In this talk I’ll give an overview of my personal and highly biased (and naive) perspective of how mathematical theory has been used, tested, destroyed, misused, over-sold and, ultimately, successfully applied to the science of how we use antibiotics. This ranges from clinically trialled predictions of how to manage drugs in hospital-wide settings to how we interpret bacterial growth data from disk diffusion tests that are performed daily in every hospital globally.

Of interest to me is clinically-relevant drug efflux, in particular the efflux pump, AcrABZ-TolC, that was recently implicated in the death of a patient where resistance evolved de novo in Salmonella during treatment (J. M. A. Blair et al. Acrb drug-binding pocket substitution confers clinically relevant resistance and altered substrate specificity. Proceedings of the National Academy of Sciences, 112(11):3511–3516, 2015). Adaptation in the acr operon was rapid and genomic changes in the Salmonella were observed overnight from the first day of treatment.

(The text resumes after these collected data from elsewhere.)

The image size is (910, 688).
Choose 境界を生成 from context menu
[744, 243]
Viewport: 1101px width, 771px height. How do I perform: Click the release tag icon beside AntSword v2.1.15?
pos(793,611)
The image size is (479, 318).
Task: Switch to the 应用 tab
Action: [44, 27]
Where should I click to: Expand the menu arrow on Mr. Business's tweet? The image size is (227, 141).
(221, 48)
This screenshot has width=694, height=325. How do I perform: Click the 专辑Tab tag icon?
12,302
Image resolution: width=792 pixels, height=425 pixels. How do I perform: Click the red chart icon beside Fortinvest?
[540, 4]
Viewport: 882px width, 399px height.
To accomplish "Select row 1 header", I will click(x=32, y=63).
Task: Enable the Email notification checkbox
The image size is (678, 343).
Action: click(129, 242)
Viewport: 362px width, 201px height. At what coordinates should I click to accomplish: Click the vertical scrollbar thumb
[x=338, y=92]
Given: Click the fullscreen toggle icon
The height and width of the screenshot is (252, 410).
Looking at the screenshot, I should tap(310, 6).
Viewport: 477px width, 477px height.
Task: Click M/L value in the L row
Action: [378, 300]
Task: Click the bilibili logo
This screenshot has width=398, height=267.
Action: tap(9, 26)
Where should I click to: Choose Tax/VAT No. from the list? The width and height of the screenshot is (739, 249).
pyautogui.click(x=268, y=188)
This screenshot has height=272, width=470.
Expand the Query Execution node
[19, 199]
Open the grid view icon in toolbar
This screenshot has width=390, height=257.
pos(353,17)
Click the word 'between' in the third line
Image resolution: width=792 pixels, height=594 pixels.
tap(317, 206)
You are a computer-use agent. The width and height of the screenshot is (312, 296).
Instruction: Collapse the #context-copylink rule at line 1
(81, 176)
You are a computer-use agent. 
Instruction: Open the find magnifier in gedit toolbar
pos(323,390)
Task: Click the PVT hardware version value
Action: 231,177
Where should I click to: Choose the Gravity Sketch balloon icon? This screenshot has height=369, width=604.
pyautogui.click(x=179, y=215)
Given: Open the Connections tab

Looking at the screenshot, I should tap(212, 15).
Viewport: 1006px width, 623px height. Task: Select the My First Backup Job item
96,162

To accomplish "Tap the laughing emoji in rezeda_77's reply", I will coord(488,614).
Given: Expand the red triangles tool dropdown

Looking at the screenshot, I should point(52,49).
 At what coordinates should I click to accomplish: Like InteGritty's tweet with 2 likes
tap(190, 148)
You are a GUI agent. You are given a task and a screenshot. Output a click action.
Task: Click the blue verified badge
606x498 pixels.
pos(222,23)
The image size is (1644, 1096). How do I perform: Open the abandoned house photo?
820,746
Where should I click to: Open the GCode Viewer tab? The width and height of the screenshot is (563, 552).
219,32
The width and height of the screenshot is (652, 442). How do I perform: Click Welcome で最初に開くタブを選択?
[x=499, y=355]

We use acr as a model for resistance in the lab and have data to show (in submission) that doxycycline-treated E.coli populations can also gain acr mutations overnight and, moreover, subsequent rounds of doxy treatment see E.coli cleave the entire DLP12 prophage from its chromosome, with an interesting consequence. These genomic changes, plus one or two others, create an Ecoli uber-mutant within 96h that grows more quickly to greater population densities than its ancestor whether, or not, the antibiotic is present; so much for rK constraints during selection for Ab resistance!

(Although no-one seems to believe rK theory anyway, anymore.)